SUPPLIED RECORDS:

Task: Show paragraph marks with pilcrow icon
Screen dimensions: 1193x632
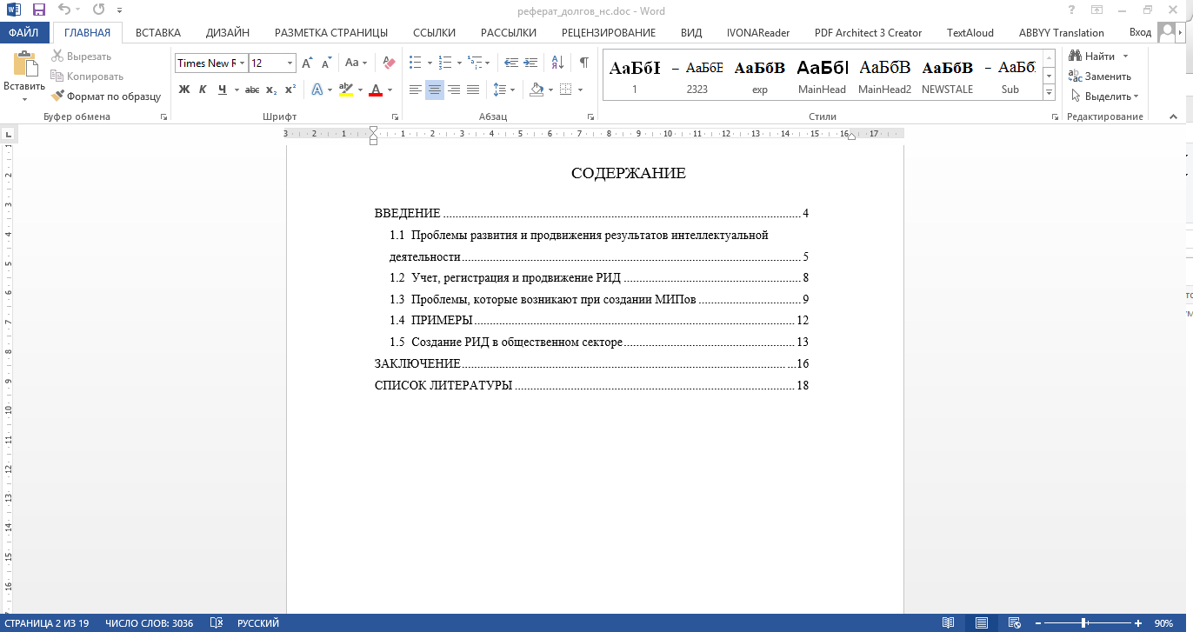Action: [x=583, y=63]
* * *
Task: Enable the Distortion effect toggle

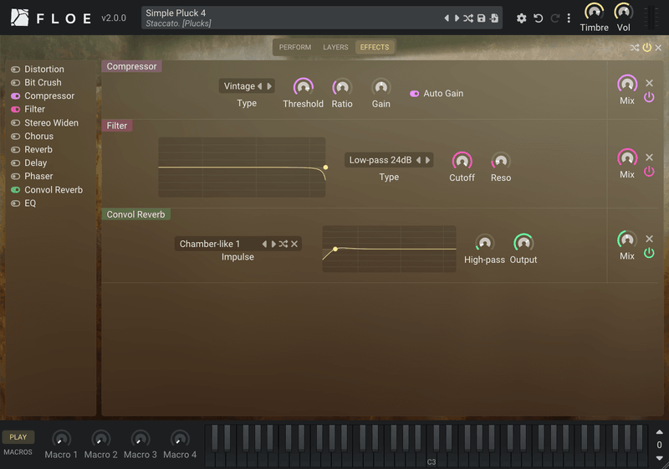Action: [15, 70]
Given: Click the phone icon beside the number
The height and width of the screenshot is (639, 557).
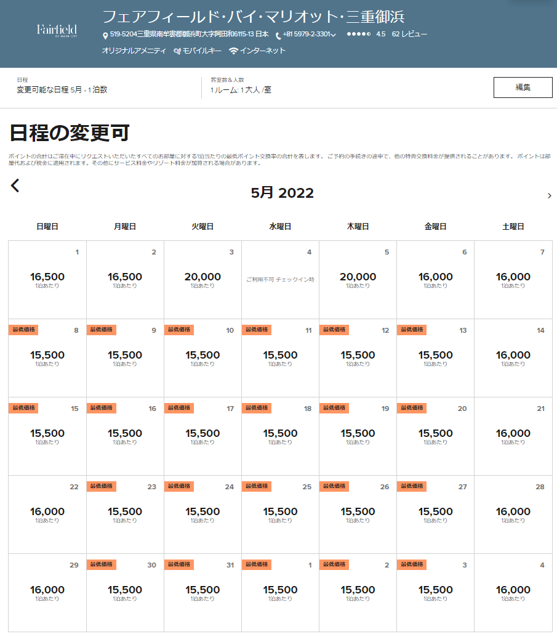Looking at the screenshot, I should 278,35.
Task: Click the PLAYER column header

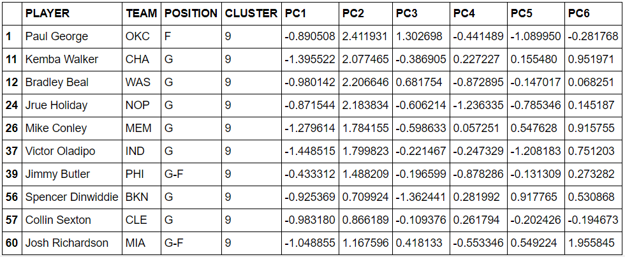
...
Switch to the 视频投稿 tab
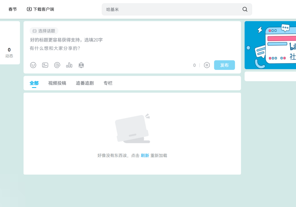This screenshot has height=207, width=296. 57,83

TASK STATEMENT:
Scan each line above for the string "icon". Give the tally and nothing else.

EXERCISE ANSWER:
2